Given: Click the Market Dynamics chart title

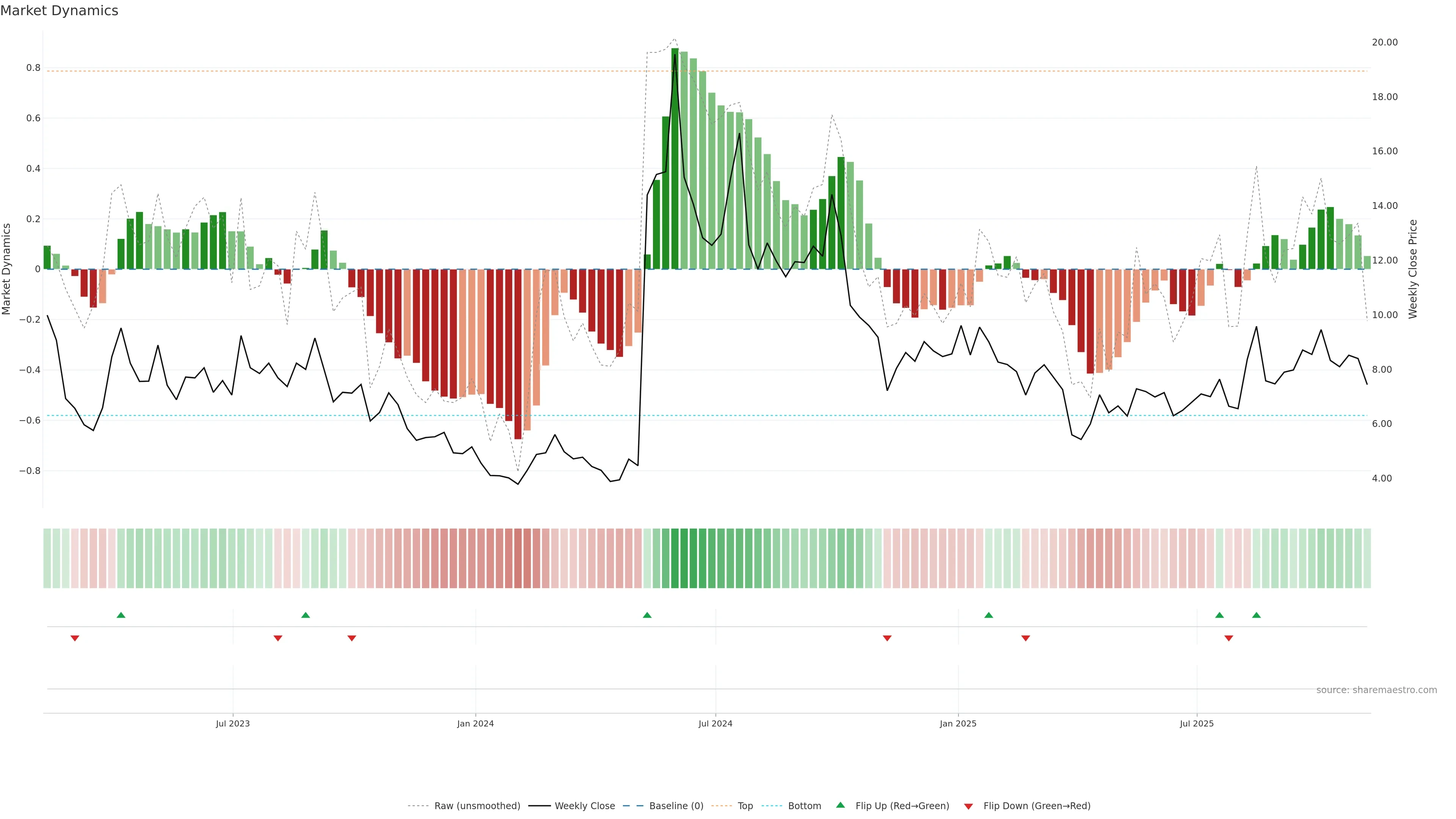Looking at the screenshot, I should [60, 11].
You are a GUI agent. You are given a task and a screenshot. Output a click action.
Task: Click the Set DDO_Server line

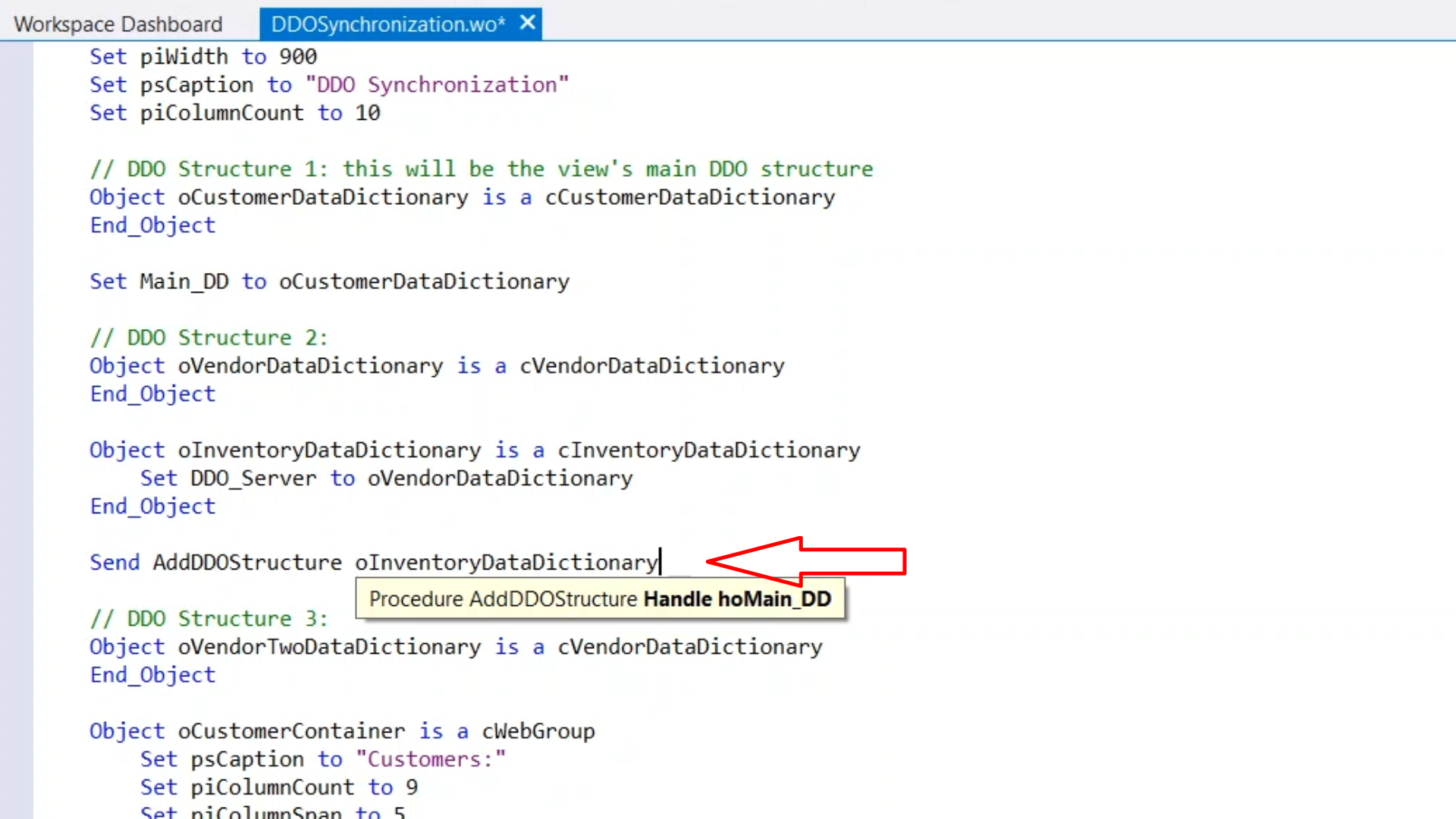tap(386, 479)
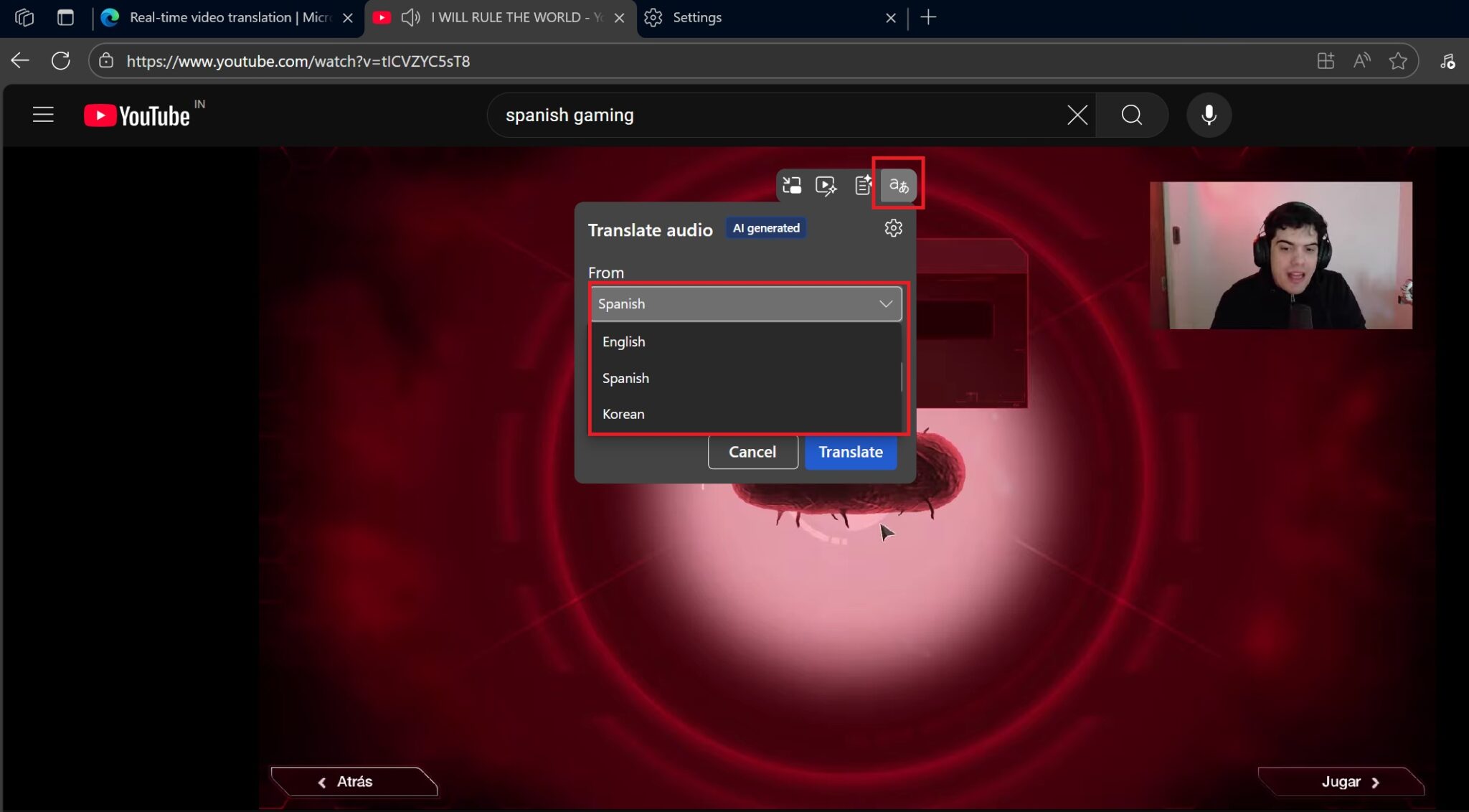Open Edge's read aloud feature
Viewport: 1469px width, 812px height.
(1361, 61)
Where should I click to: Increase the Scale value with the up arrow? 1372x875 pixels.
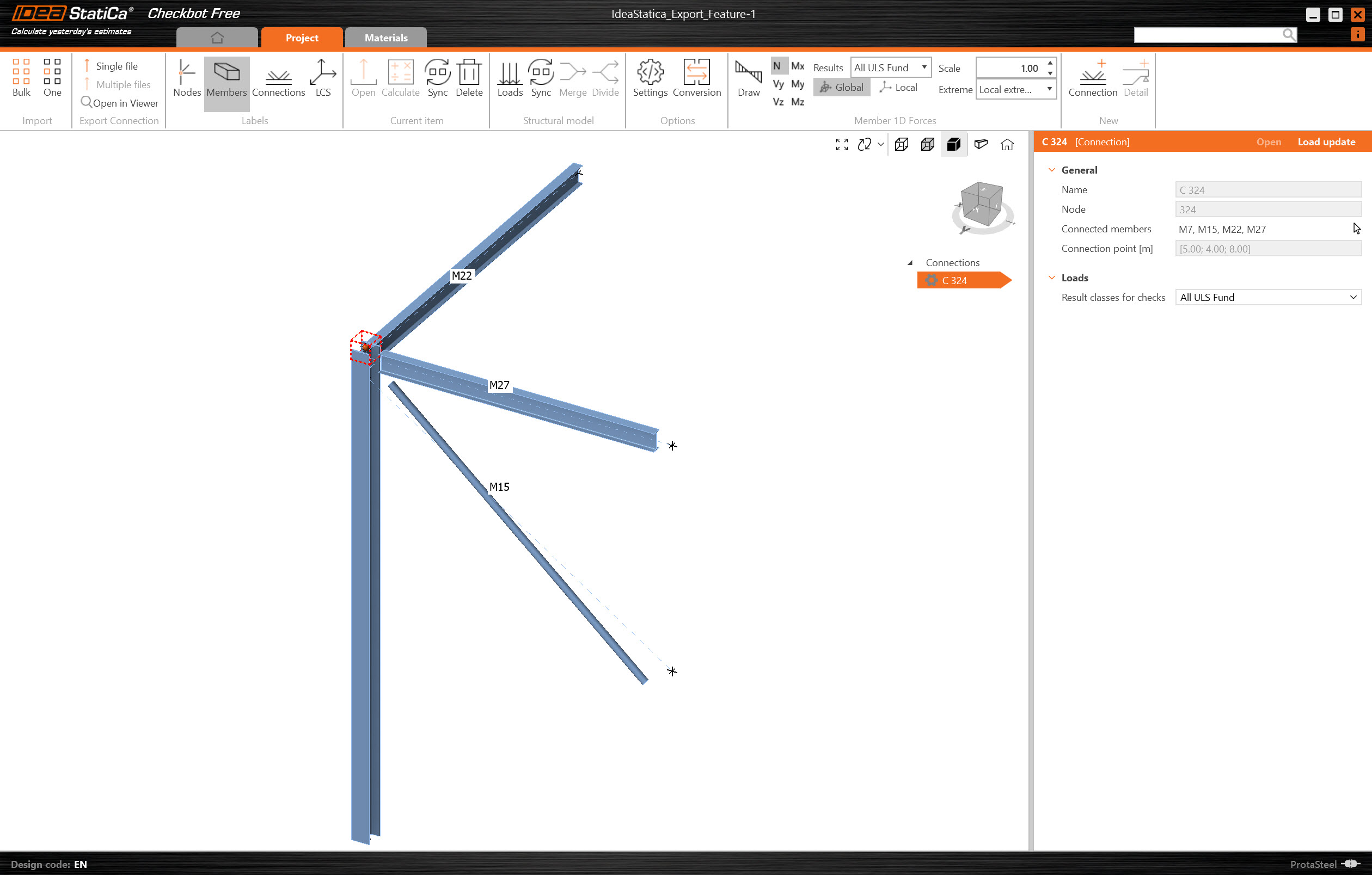1050,63
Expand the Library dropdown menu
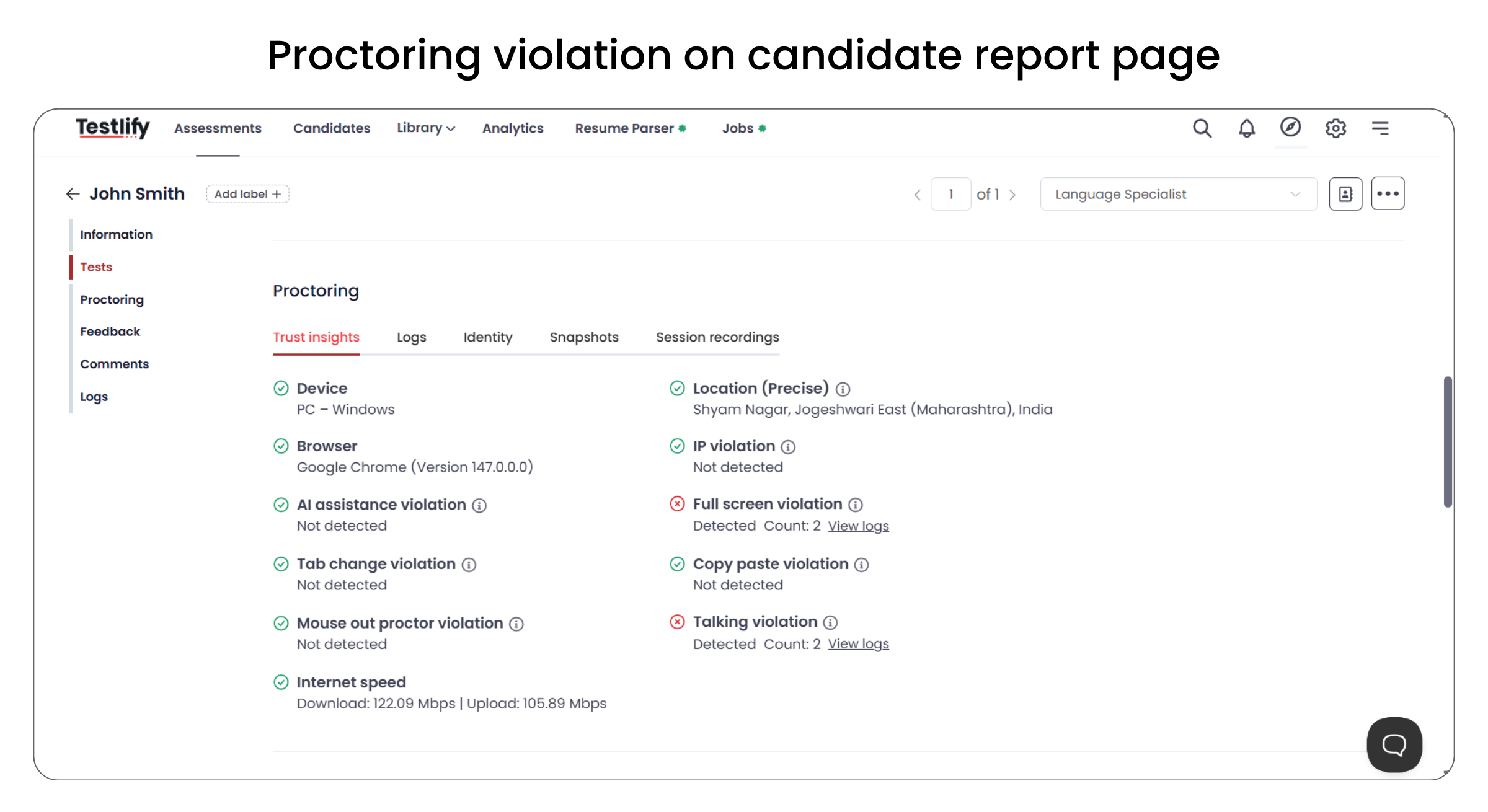Screen dimensions: 1488x812 426,128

- [Exercise]
Reproduce exactly the lines above from the one with "Task: Click the Set DDO_Server line" through the last line of the data, keeping both ends and dropping the pictures.

- [Result of this exercise]
Task: Click the Set DDO_Server line

tap(386, 479)
Open Edge's read aloud feature
Viewport: 1469px width, 812px height.
(1361, 61)
Where should I click to: Increase the Scale value with the up arrow? 1372x875 pixels.
1050,63
Expand the Library dropdown menu
Screen dimensions: 1488x812 426,128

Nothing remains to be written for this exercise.